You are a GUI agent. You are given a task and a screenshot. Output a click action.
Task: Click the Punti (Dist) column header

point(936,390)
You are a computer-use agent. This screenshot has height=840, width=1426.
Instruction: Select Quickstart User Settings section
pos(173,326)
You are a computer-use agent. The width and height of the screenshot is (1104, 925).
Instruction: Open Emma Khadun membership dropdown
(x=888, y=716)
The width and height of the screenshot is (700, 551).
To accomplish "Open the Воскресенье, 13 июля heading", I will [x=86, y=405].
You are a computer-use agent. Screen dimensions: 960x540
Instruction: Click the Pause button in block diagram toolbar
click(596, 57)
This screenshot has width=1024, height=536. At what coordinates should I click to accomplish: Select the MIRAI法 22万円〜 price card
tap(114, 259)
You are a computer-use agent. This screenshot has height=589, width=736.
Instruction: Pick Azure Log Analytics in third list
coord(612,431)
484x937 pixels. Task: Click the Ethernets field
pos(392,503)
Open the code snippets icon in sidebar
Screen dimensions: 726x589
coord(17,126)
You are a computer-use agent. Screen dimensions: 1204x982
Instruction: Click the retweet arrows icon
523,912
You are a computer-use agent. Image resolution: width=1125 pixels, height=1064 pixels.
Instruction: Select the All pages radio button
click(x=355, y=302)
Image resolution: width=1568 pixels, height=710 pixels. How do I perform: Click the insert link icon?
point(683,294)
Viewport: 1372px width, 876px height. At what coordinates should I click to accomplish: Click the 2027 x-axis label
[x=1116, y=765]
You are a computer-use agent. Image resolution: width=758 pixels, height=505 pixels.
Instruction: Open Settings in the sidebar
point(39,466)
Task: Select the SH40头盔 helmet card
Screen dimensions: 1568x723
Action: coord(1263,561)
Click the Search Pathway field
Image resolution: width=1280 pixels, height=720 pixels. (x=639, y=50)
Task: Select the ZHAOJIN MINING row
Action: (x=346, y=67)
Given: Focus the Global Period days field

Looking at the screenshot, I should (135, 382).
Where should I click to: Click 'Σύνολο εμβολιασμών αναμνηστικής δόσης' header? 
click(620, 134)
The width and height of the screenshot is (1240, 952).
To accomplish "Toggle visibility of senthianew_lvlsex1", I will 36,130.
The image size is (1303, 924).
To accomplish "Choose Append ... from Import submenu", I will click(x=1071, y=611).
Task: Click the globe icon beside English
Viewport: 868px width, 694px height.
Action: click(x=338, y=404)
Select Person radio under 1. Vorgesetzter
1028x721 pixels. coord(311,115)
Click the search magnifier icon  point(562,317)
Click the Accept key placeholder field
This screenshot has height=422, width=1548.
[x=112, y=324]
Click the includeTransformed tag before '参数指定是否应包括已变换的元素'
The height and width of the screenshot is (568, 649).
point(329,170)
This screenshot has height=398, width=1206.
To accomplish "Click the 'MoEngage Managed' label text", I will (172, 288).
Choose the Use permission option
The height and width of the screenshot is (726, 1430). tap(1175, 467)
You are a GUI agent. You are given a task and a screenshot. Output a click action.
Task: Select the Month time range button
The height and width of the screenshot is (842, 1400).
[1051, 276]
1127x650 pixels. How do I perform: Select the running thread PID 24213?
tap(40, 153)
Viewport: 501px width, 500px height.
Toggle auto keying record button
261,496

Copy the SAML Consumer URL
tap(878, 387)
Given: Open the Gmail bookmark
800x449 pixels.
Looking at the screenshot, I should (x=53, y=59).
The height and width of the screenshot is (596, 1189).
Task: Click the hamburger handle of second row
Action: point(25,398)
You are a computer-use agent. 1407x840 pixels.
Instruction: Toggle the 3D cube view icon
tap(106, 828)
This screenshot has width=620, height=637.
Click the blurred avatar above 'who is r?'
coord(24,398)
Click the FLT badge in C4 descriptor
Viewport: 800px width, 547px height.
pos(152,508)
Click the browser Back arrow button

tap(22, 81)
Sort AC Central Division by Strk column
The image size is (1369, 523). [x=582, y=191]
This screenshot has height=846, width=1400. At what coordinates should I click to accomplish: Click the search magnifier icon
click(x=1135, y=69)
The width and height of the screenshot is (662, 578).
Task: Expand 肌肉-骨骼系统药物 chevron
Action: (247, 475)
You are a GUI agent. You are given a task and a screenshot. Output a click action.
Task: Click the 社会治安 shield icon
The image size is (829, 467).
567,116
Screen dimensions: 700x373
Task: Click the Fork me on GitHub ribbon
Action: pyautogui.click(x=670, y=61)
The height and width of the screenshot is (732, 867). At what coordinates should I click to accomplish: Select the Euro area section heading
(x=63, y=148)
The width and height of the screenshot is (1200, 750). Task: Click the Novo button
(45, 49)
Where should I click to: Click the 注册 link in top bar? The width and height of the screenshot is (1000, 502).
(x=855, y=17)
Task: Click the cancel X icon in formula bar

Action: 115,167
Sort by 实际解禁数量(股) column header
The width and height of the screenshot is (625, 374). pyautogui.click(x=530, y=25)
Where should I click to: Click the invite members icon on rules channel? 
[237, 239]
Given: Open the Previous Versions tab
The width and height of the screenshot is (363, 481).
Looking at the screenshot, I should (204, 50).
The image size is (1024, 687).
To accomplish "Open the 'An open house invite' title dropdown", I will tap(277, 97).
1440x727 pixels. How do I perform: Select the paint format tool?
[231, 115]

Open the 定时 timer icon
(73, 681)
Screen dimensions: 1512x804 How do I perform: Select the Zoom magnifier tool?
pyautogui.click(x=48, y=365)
------------------------
### YOUR GOAL
From the line containing "Instruction: Select Quickstart" down to the line containing "You are a computer-use agent. Screen dimensions: 1204x982" in the material above, reproduce every line exactly, including the two end lines.

### REPLY
Instruction: Select Quickstart User Settings section
pos(173,326)
You are a computer-use agent. The width and height of the screenshot is (1104, 925).
Instruction: Open Emma Khadun membership dropdown
(x=888, y=716)
The width and height of the screenshot is (700, 551).
To accomplish "Open the Воскресенье, 13 июля heading", I will [x=86, y=405].
You are a computer-use agent. Screen dimensions: 960x540
Instruction: Click the Pause button in block diagram toolbar
click(596, 57)
This screenshot has width=1024, height=536. At what coordinates should I click to accomplish: Select the MIRAI法 22万円〜 price card
tap(114, 259)
You are a computer-use agent. This screenshot has height=589, width=736.
Instruction: Pick Azure Log Analytics in third list
coord(612,431)
484x937 pixels. Task: Click the Ethernets field
pos(392,503)
Open the code snippets icon in sidebar
Screen dimensions: 726x589
coord(17,126)
You are a computer-use agent. Screen dimensions: 1204x982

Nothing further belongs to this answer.